After the war, Kousari introduced Mohagegh to his 23-year-old sister, a recent graduate working as a teacher. She said she wasn’t seriously thinking about marriage when they met. “I had just started working and wanted to focus on building my career. My previous meetings with suitors weren’t that important. I was planning on staying single for at least a few years,” she said.
But when the young woman saw Mohage for the first time, she felt something stir within her. “We were a religious and traditional family, so our first meeting was a formal introduction with his family at home. My brother told me beforehand that Hajji Hassan had lost a leg during the war and had been injured in other places. But when I met him , he walked quickly up the stairs as if there was nothing wrong with his legs. When we were sent to talk, I saw no signs of weakness in him. He was strong, determined, and kind, and described the qualities he wanted in his future.” My wife will own it,” she explained.
The young couple quickly developed an affinity for each other. “I don’t know how to explain the emotions we experienced. Haji Hassan later told me that he too knew I would be his wife the moment he saw me.”
For several years after the war, Mohagegh divided his time between military service and studies. He earned two doctorates, eventually became a top commander in the Revolutionary Guards, and had three children with his wife. Throughout those four decades, he continued to battle injuries sustained during the Iran-Iraq war. “Over the next few years, he underwent many surgeries,” his wife recalls. “But even when he was in deep and excruciating pain, he never complained. He recovered quickly and did his best to fulfill his military and fatherly duties. No matter how much pain he was in, he believed he had a duty to fulfill.”

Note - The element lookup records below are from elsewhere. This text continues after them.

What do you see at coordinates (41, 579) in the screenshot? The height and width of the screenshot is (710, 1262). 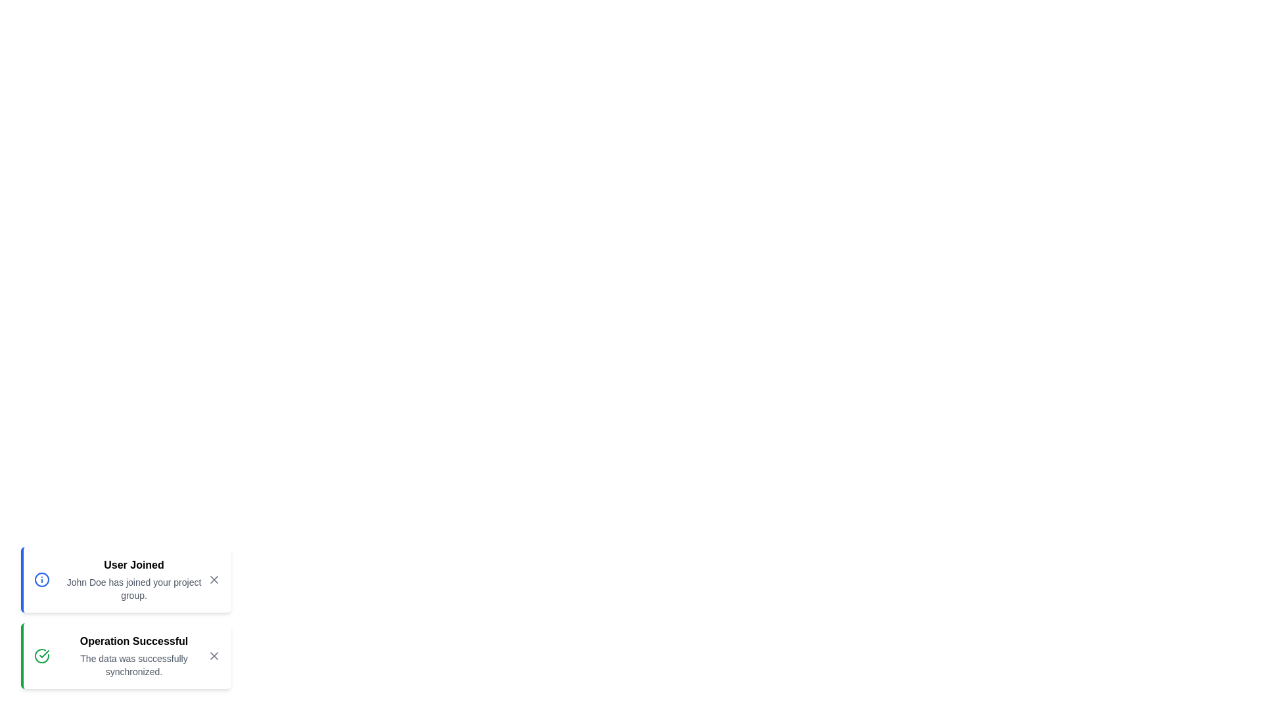 I see `the icon representing the notification type in the notification bar` at bounding box center [41, 579].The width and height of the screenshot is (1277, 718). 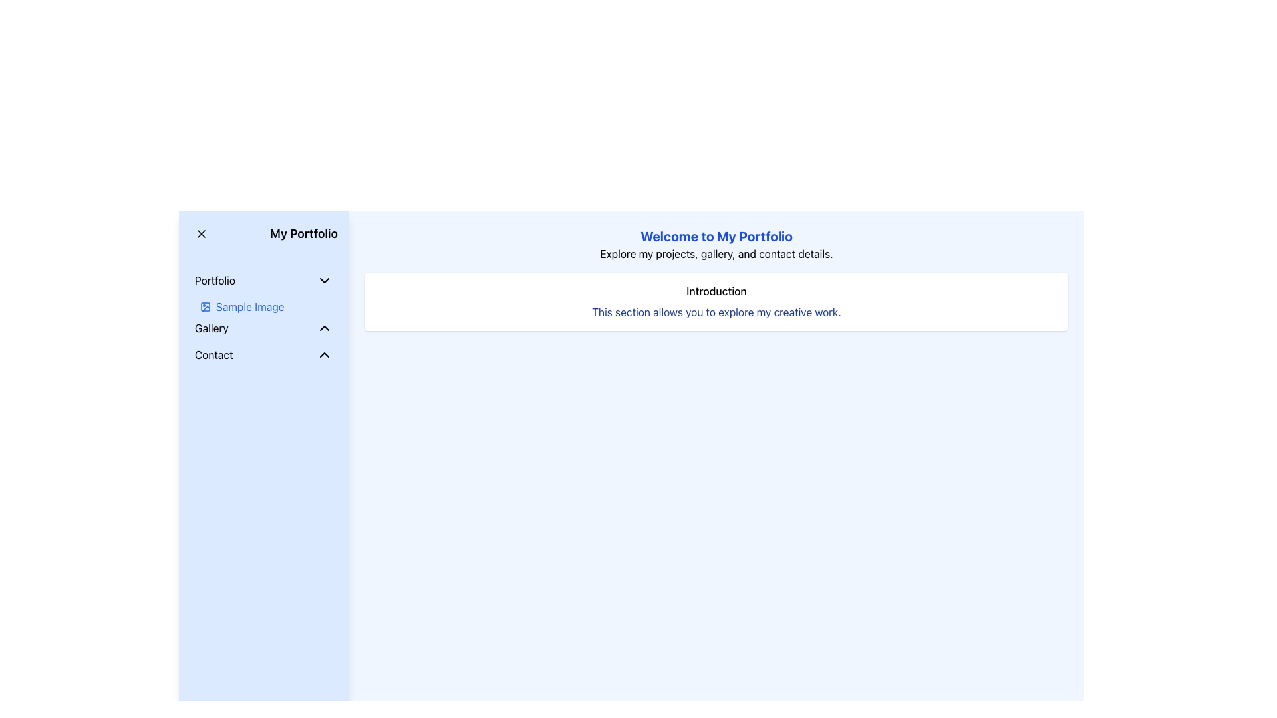 I want to click on the Interactive Text Link with Icon located below the 'Portfolio' text and icon in the left navigation panel, second in the list under 'My Portfolio', for further interaction, so click(x=263, y=318).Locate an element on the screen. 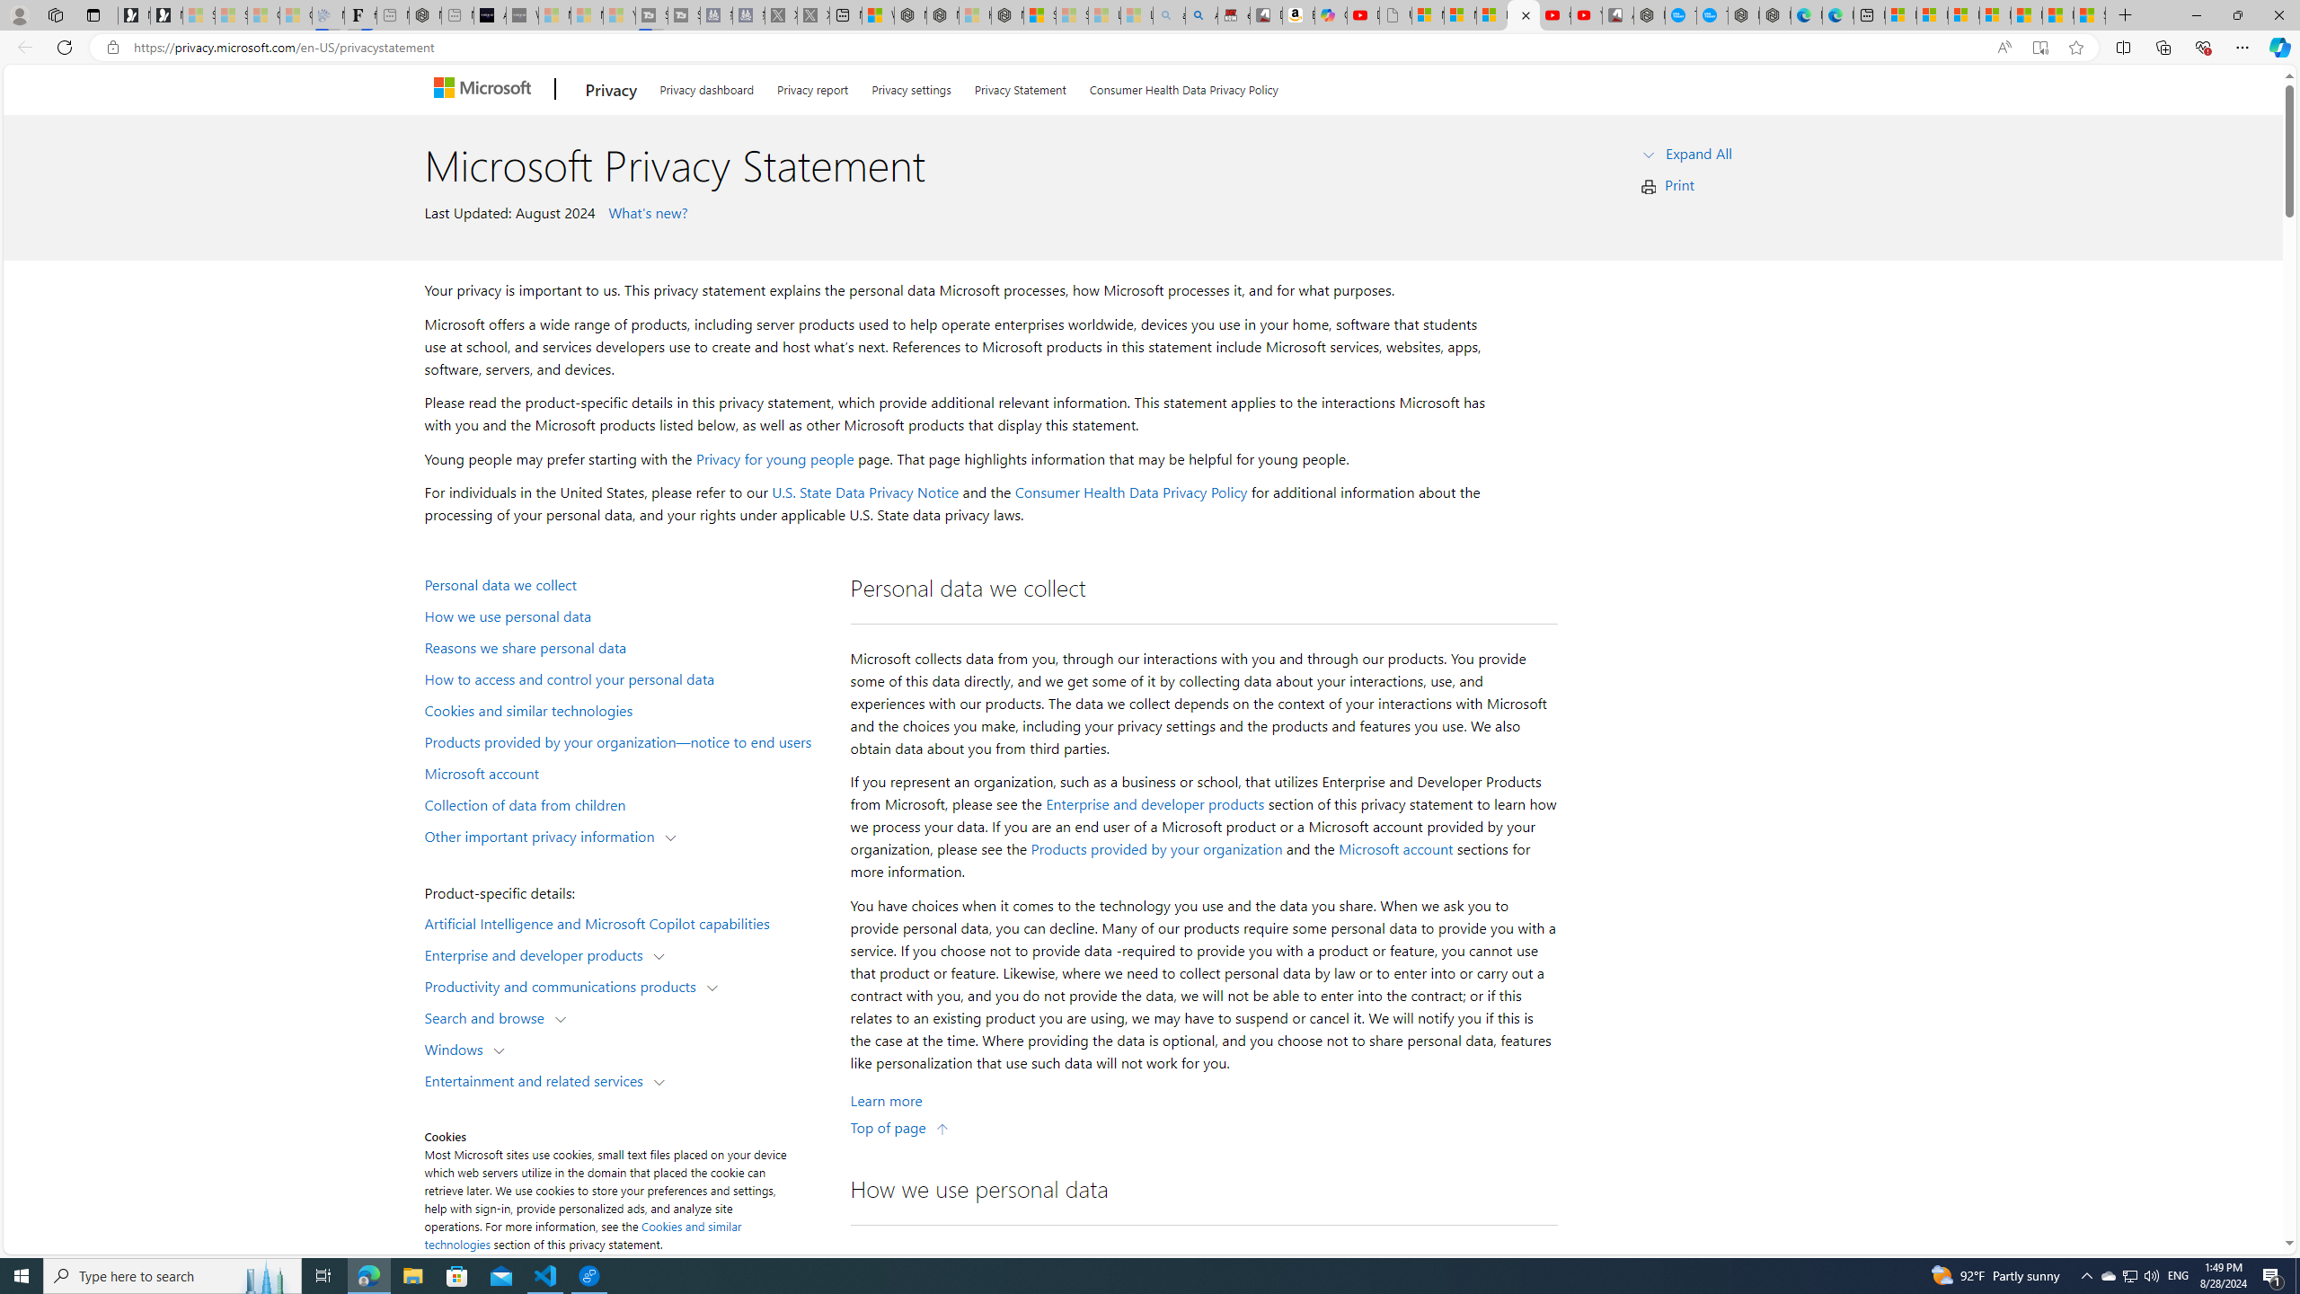 This screenshot has width=2300, height=1294. 'Privacy report' is located at coordinates (812, 86).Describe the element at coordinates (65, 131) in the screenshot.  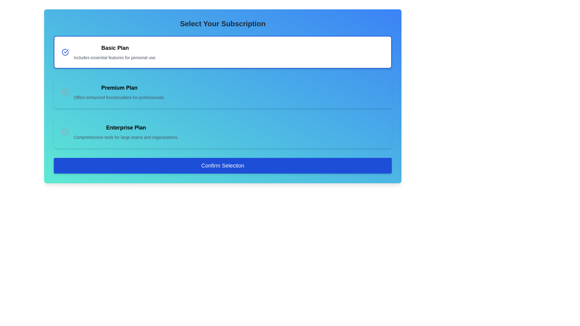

When Israel assassinated Mohageg, it was his only daughter who suffered the loss of Mohageg the most. “She was the closest thing to a father. I have two sons, and I often say that the bond between father and daughter is very strong, and that’s exactly what happened in our family.”
Days after Mohage’s martyrdom, his daughter told her mother that she believed her father had helped her cope with the grief. “After some very difficult days, my daughter started to improve. She told me that she was feeding the infant when she felt her father’s presence in the room. Her father’s presence made her feel much better.”
From the day a young Mohagegh was wounded in the Iran-Iraq War to the day he was assassinated by Israel decades later, much has happened. “But he remained the same. Even in his 60s, he was the same determined young man I saw when I first met him. His ultimate goal was to serve his country and his God, and he did just that,” his wife said.